**** Extrahierte Einträge ****
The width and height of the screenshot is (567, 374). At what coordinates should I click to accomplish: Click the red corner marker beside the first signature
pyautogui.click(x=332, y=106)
****
**** Extrahierte Einträge ****
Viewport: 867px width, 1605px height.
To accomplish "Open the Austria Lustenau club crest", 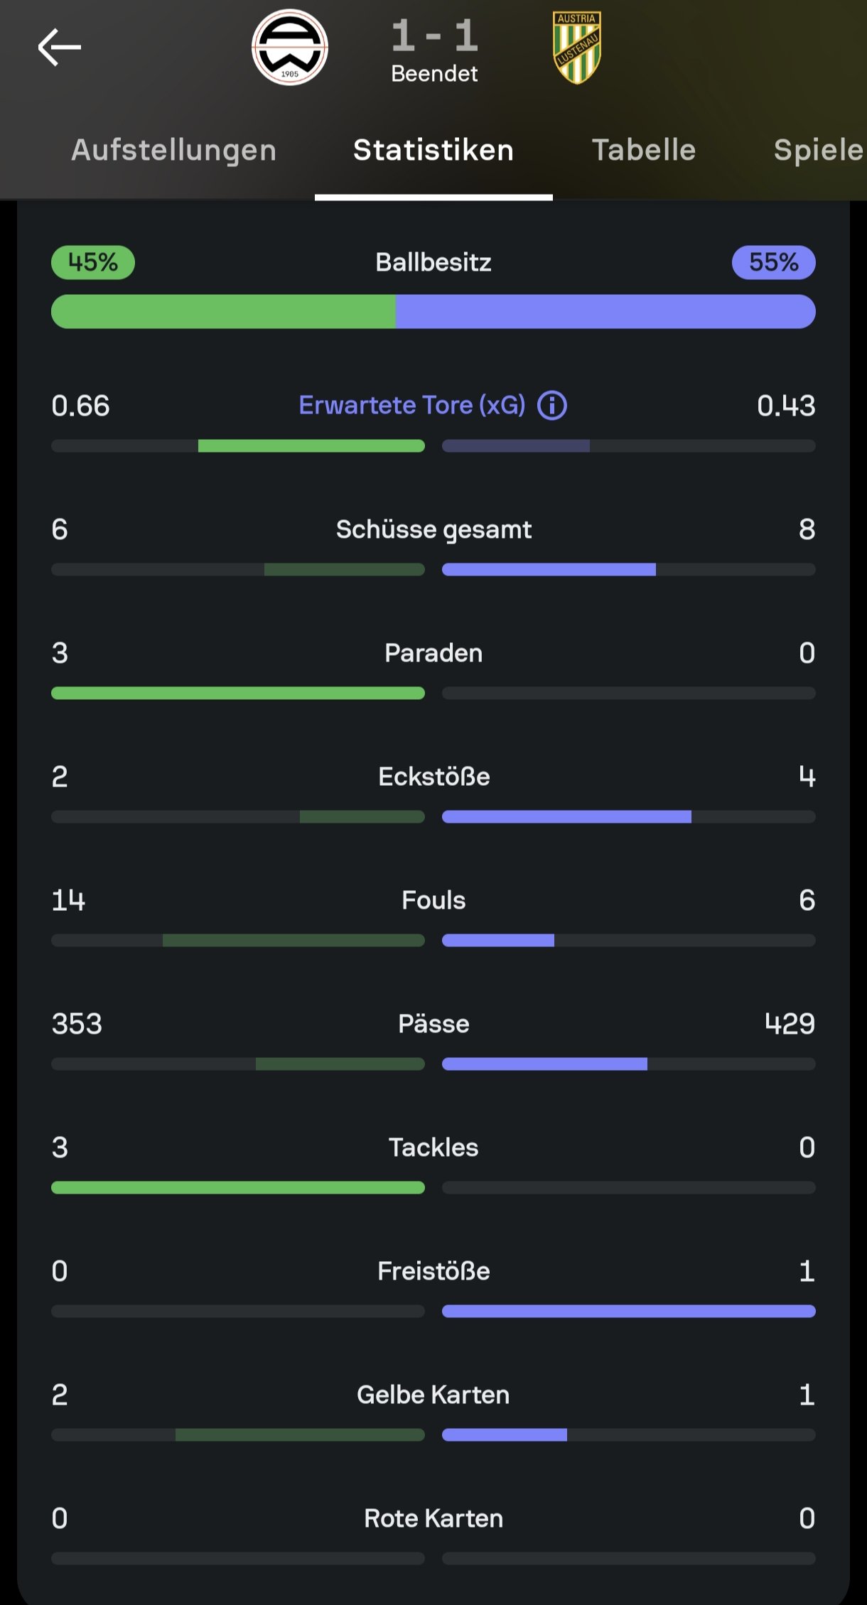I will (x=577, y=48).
****
**** Extrahierte Einträge ****
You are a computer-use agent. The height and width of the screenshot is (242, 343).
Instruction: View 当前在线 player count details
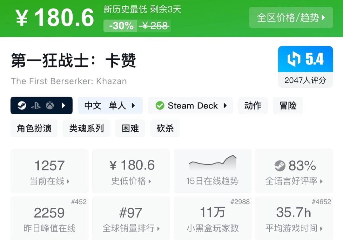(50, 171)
****
▶ _Arbeitsauftrag_:
Ändere im Abschnitt, der mit der Zeile mit „The width and“ beginnt und mit der Zeile mit „pyautogui.click(x=332, y=106)“ endet, „red“ zu „blue“. Gib nur diese Zeilen wieder und lass alles andere unverändert.

▶ _Ergebnis_:
The width and height of the screenshot is (567, 374). At what coordinates should I click to accomplish: Click the blue corner marker beside the first signature
pyautogui.click(x=332, y=106)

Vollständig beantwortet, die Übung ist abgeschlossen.